A pesar de los hechos, el pasado 13 de septiembre Donald Trump desestimó las advertencias en relación con la catástrofe de la humanidad ante la IA, la tachó como algo que “no va a suceder”. Mientras el vicepresidente JD Vance, declaró sentirse “raro ante el hecho que hay muchas empresas pioneras en IA recurriendo al gobierno y rogándole regulación. Se siente como un caballo de Troya”.
La solución
Como hemos visto varias personas han alertado y renunciado a sus empresas por la falta de regulación en los modelos de inteligencia artificial. ¿Qué tipo de información habrán visto?

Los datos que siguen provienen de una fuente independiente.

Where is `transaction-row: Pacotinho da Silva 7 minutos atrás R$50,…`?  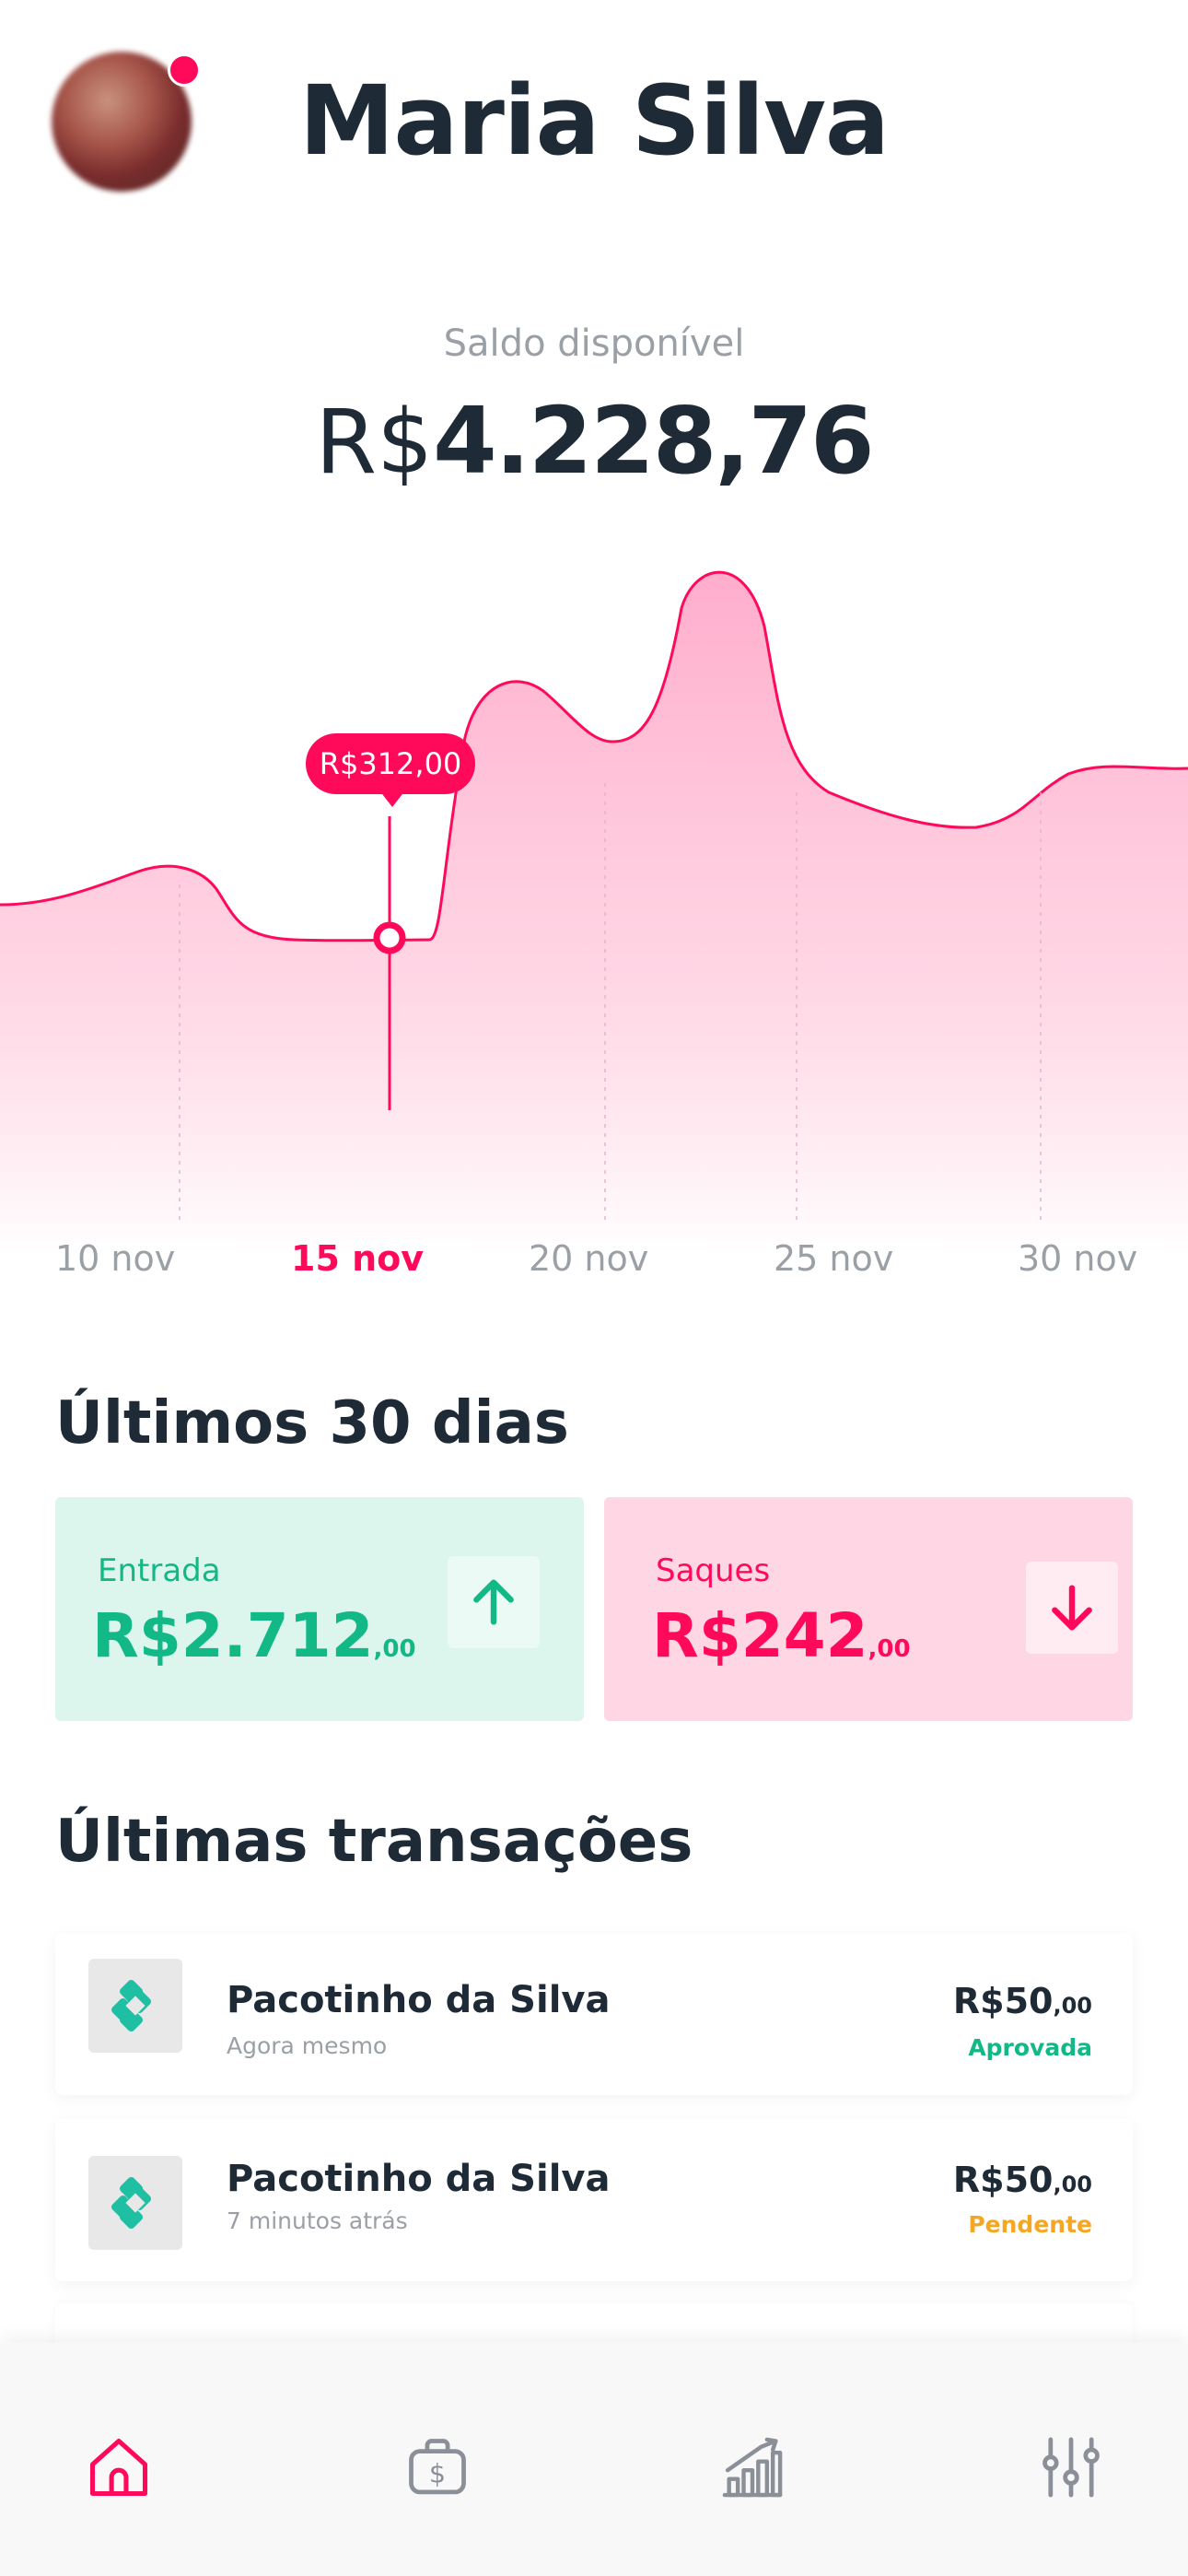
transaction-row: Pacotinho da Silva 7 minutos atrás R$50,… is located at coordinates (594, 2200).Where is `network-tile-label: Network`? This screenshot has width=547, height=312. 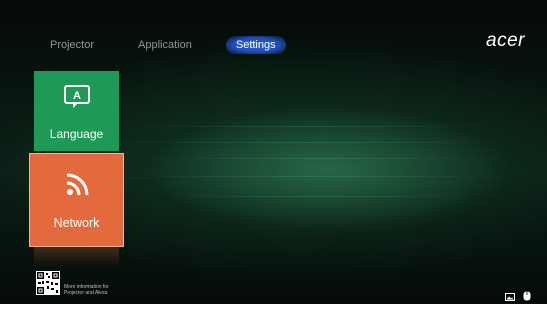
network-tile-label: Network is located at coordinates (76, 223).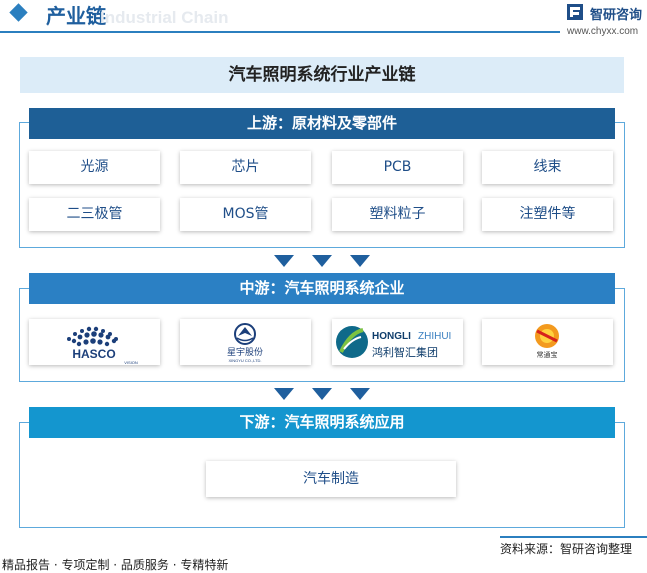 The width and height of the screenshot is (647, 573). What do you see at coordinates (548, 214) in the screenshot?
I see `upstream-item: 注塑件等` at bounding box center [548, 214]. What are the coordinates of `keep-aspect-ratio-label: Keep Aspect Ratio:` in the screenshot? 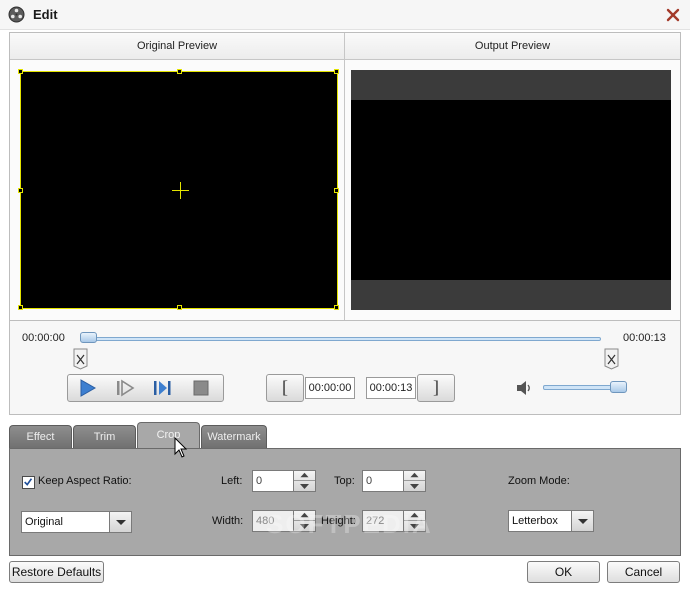 It's located at (85, 481). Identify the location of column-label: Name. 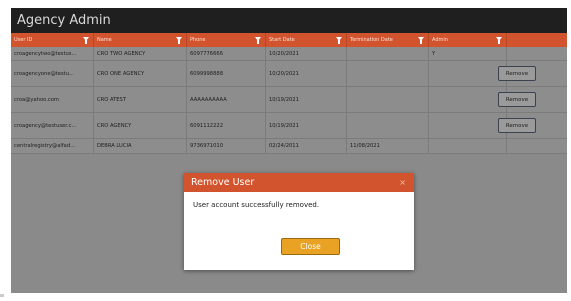
(104, 40).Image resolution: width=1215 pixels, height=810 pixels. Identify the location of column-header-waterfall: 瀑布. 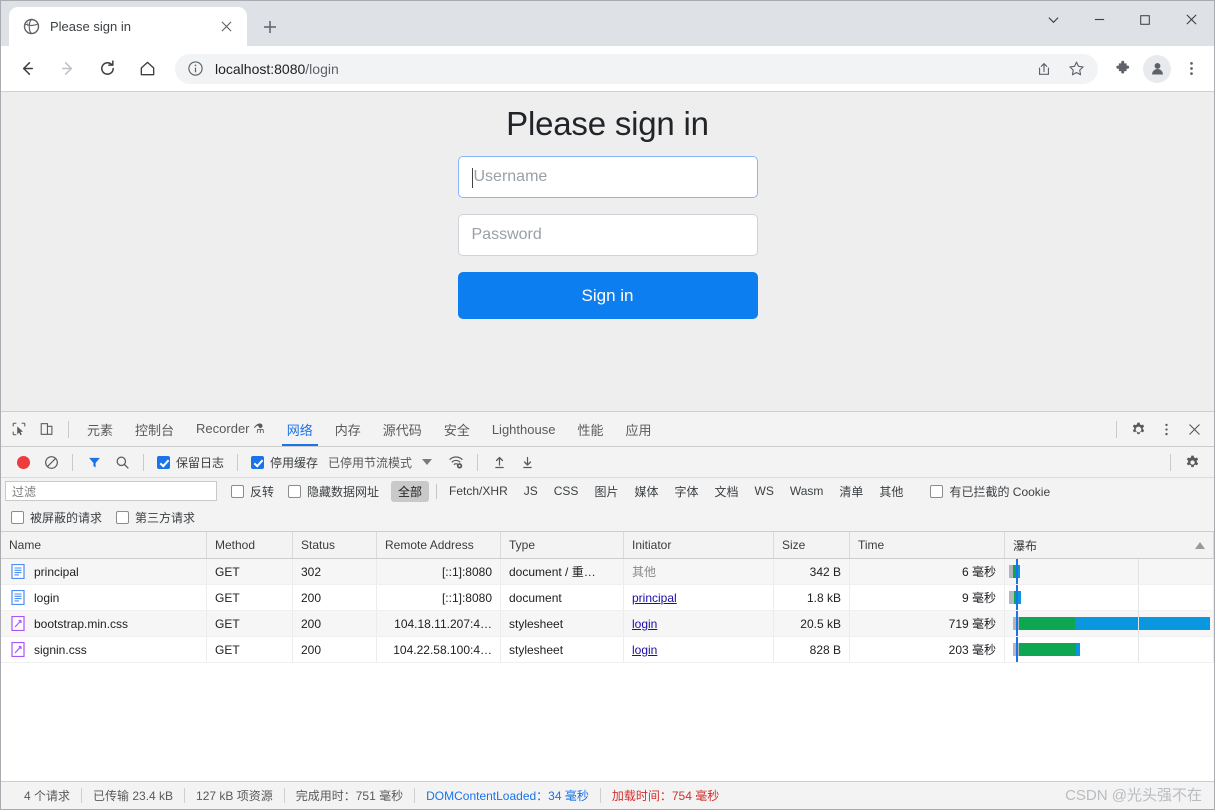
(1110, 545).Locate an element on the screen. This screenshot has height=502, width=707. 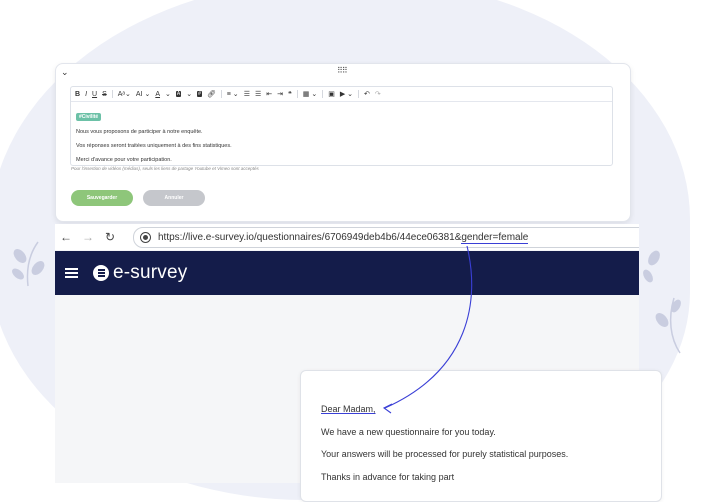
save-button: Sauvegarder is located at coordinates (102, 198).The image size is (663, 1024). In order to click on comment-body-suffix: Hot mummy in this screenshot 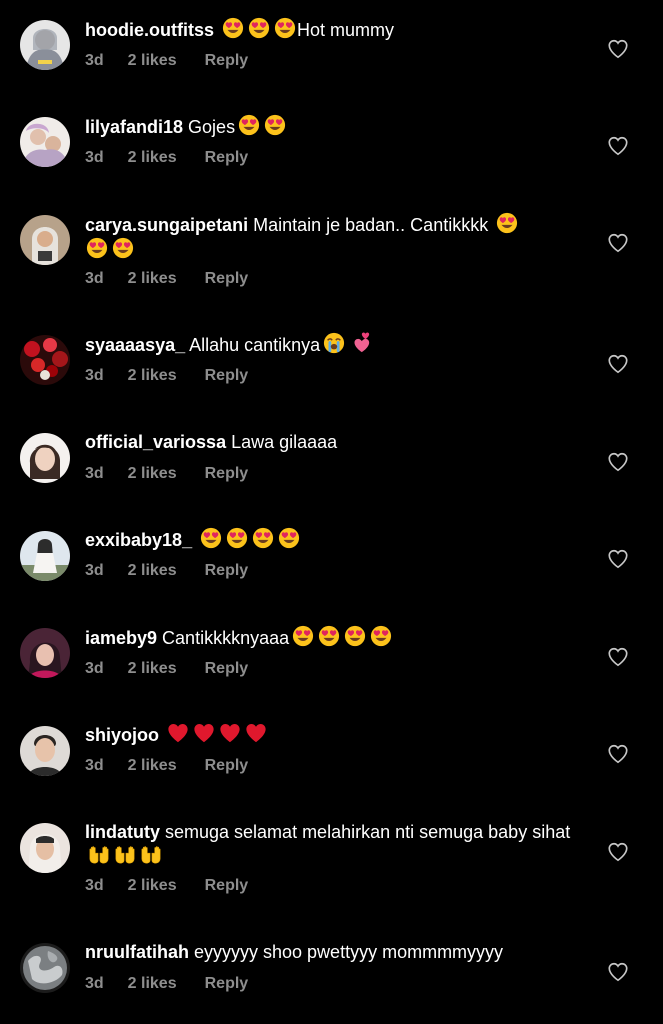, I will do `click(346, 30)`.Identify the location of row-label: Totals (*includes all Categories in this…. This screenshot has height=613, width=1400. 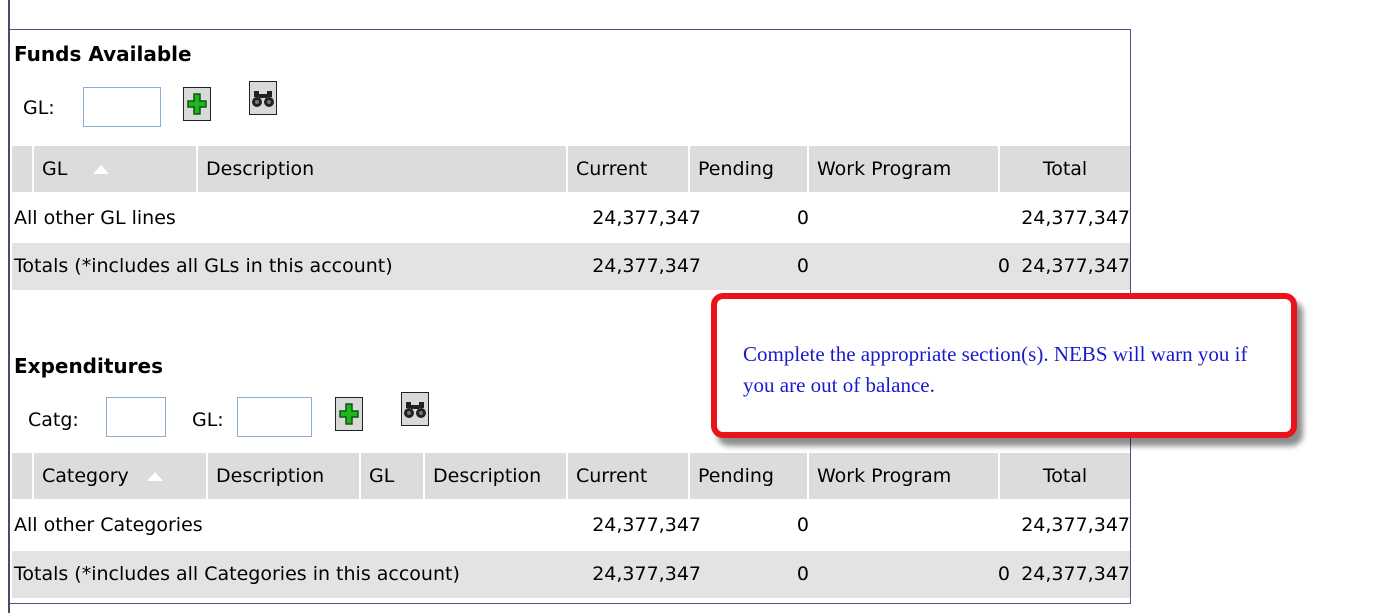
(237, 574).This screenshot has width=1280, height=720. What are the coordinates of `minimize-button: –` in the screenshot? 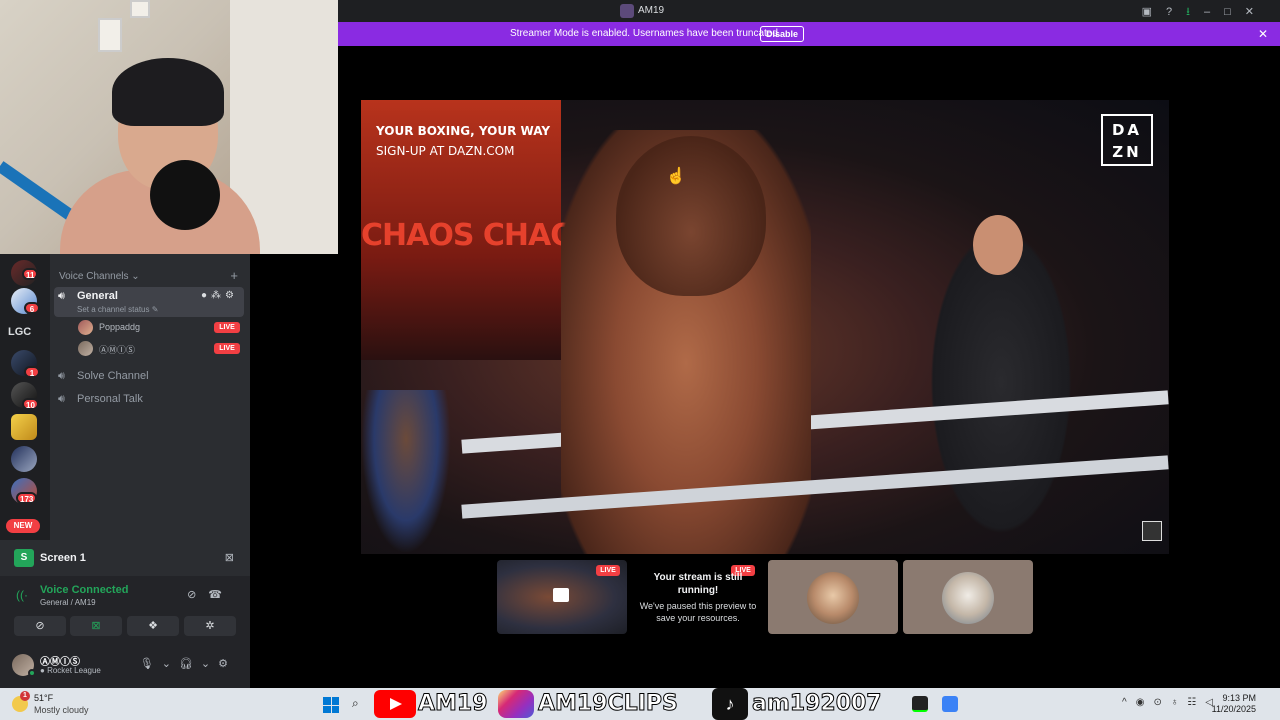 It's located at (1214, 12).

No es casual que Microsoft publicara este 14 de septiembre el “Humanist AI Code of Conduct”, en el cual menciona los 4 objetivos para la IA.
- Nunca debe exceder el control humano.
- Es artificial y no debe imitar conciencia ni emociones: “Rechazamos la búsqueda de la personalidad jurídica, o la idea que los modelos puedan merecer bienestar o tener derechos.”
- De ampliar las capacidades humanas, mejorar el juicio y no sustituir el razonamiento propio.
- Debe respetar la diversidad cultural, ideas y valores.
Otra sección prohíbe el uso de la tecnología para ayudar a crear armas de cualquier tipo, no facilitar ciberataques (solo deben neutralizarlos), no resistirse al control humano o intentar manipularlo, queda estrictamente prohibido promover y generar contenidos falsos o videos donde se promueva violencia y delitos.
Si hay conflictos o ambigüedad se debe priorizar el control humano, la transparencia, la precisión y el respeto a la autonomía del usuario. En caso de incertidumbre, el modelo debe explicar sus limitaciones y ofrecer alternativas.
La redacción del documento fue consultado con expertos en IA, derecho, ética, filosofía, lingüística, política, empresarios de toda la industria y una serie de grupos focales con miembros del público “Por lo tanto, hemos recurrido a una amplia gama de experiencia humana para redactar este documento, incorporando una amplia experiencia técnica, así como tradiciones de erudición, cultura y práctica”.
Por parte de México, a través del Dr. Carlos Coello Coello formamos parte del Independent International Scientific Panel on AI (UNESCO). Cuya misión es evaluar de manera científica, independiente y neutral el impacto, los riesgos y las oportunidades de la inteligencia artificial en el ámbito no militar para la toma de decisiones a nivel global.
El panel está compuesto por 40 miembros internacionales con áreas de especialidad como la academia, el sector privado, la sociedad civil, organizaciones gubernamentales e internacionales y la comunidad técnica. Todos tienen experiencia fundamental de IA y están familiarizados con el impacto de la tecnología.
En una entrevista al Dr. Coello, realizada en este diario menciona que “la importancia que tiene la computación hoy día en todas las disciplinas científicas; es completamente transversal, impacta todas las áreas.” Si en realidad comprendemos estas líneas, lograremos un mundo mejor, donde la inteligencia artificial esté al servicio de la humanidad.